* Your task *
Nothing but the line holding "1 Reis (63, 2290)" and the lines after it, through the end of the records, should be set down, each exactly as it is.

* Data supplied *

========================

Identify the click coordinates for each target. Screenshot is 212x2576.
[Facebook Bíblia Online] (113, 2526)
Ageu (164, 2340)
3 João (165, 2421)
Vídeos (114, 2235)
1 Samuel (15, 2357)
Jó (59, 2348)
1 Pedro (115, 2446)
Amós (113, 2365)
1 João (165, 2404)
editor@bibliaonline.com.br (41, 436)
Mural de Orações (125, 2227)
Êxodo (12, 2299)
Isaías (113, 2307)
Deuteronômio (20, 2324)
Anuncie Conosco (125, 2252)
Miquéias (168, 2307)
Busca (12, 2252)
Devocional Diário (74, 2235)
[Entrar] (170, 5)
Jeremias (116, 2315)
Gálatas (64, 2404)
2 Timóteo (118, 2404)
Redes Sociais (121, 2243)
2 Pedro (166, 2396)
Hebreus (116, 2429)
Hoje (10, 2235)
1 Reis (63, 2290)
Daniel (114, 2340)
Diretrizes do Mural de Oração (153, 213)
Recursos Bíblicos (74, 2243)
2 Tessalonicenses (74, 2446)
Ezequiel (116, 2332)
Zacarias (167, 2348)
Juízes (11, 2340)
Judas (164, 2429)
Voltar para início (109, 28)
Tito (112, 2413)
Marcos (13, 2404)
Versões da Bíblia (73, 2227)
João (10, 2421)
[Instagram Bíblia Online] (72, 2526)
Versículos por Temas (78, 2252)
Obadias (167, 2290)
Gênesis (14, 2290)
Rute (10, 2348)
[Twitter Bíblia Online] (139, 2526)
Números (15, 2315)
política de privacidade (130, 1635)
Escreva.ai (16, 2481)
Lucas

========================

* Output of the exercise *
1 Reis (63, 2290)
Daniel (114, 2340)
Diretrizes do Mural de Oração (153, 213)
Recursos Bíblicos (74, 2243)
2 Tessalonicenses (74, 2446)
Ezequiel (116, 2332)
Zacarias (167, 2348)
Juízes (11, 2340)
Judas (164, 2429)
Voltar para início (109, 28)
Tito (112, 2413)
Marcos (13, 2404)
Versões da Bíblia (73, 2227)
João (10, 2421)
[Instagram Bíblia Online] (72, 2526)
Versículos por Temas (78, 2252)
Obadias (167, 2290)
Gênesis (14, 2290)
Rute (10, 2348)
[Twitter Bíblia Online] (139, 2526)
Números (15, 2315)
política de privacidade (130, 1635)
Escreva.ai (16, 2481)
Lucas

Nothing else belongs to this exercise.